━━━ GIVEN PASSAGE

In an October 2012 rating decision, the Cheyenne RO increased the evaluation for dysthymic disorder, late onset, and alcohol dependence to 70 percent, effective October 25, 2011. However, as the increase did not constitute a full grant of the benefits sought, the Veteran’s claim for an increased disability rating remained in appellate status for the entire appeal period. See AB v. Brown, 6 Vet. App. 35, 38- 39 (1993).

In an April 2014 decision, the Board found that an initial rating in excess of 50 percent for dysthymic disorder and alcohol dependence prior to January 30, 2009, was not warranted, but found that a 70 percent evaluation was warranted since January 30, 2009, subject to the law and regulations governing payment of monetary benefits. The Cheyenne RO implemented this award in a May 2014 rating decision.

Also in the April 2014 decision, the Board found that the issue of entitlement to a TDIU had not been raised by the record. The Veteran appealed the Board’s decision to the United States Court of Appeals for Veterans Claims (Court), and in a July 2015 order, the Court issued a Memorandum Decision partially upholding the Board’s decision, but vacating the portion of the Board’s decision regarding entitlement to a TDIU. The case was returned to the Board for compliance with the Memorandum Decision.

This matter was before the Board in February 2016, at which time the Board remanded for further development. The Board finds that further development is necessary before final adjudication. Therefore, the appeal is again REMANDED to the Agency of Original Jurisdiction (AOJ). VA will notify the Veteran if further action is required.

━━━━━━

* _AIM 1_:
According to the passage, what percentage evaluation did the Cheyenne RO assign in its October 2012 rating decision?

━━━ PROVIDED RECORDS

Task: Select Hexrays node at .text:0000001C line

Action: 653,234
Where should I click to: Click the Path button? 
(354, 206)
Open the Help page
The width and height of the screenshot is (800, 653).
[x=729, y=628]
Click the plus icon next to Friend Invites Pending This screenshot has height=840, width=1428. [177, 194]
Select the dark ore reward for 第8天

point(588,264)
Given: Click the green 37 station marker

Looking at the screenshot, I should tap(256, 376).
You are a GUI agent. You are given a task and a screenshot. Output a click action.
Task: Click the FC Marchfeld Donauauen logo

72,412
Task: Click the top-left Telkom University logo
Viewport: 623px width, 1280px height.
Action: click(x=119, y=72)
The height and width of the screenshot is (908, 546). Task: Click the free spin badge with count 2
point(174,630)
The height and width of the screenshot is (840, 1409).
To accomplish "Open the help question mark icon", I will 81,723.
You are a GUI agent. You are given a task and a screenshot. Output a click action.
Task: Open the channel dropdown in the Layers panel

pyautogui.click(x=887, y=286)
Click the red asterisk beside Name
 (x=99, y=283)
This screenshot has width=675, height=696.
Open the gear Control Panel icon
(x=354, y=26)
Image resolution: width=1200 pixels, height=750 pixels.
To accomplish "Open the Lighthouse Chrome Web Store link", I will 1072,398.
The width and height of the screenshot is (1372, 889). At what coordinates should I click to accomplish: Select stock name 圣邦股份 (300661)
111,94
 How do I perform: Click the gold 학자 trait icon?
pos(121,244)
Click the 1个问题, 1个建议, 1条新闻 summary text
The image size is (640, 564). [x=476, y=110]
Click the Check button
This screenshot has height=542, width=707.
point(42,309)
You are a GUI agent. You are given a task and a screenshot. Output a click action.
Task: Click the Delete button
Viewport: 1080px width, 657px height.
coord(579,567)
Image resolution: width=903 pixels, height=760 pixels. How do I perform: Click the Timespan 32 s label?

━━━━━━

* _AIM 2_:
In the records, retype the lines starting with the line that contains "The height and width of the screenshot is (908, 546)." and going on through the line that contains "I will 1072,398.", both of those lines included.

* _EXERCISE RESULT 1_:
70 percent

* _EXERCISE RESULT 2_:
The height and width of the screenshot is (908, 546). Task: Click the free spin badge with count 2
point(174,630)
The height and width of the screenshot is (840, 1409).
To accomplish "Open the help question mark icon", I will 81,723.
You are a GUI agent. You are given a task and a screenshot. Output a click action.
Task: Open the channel dropdown in the Layers panel

pyautogui.click(x=887, y=286)
Click the red asterisk beside Name
 (x=99, y=283)
This screenshot has width=675, height=696.
Open the gear Control Panel icon
(x=354, y=26)
Image resolution: width=1200 pixels, height=750 pixels.
To accomplish "Open the Lighthouse Chrome Web Store link", I will 1072,398.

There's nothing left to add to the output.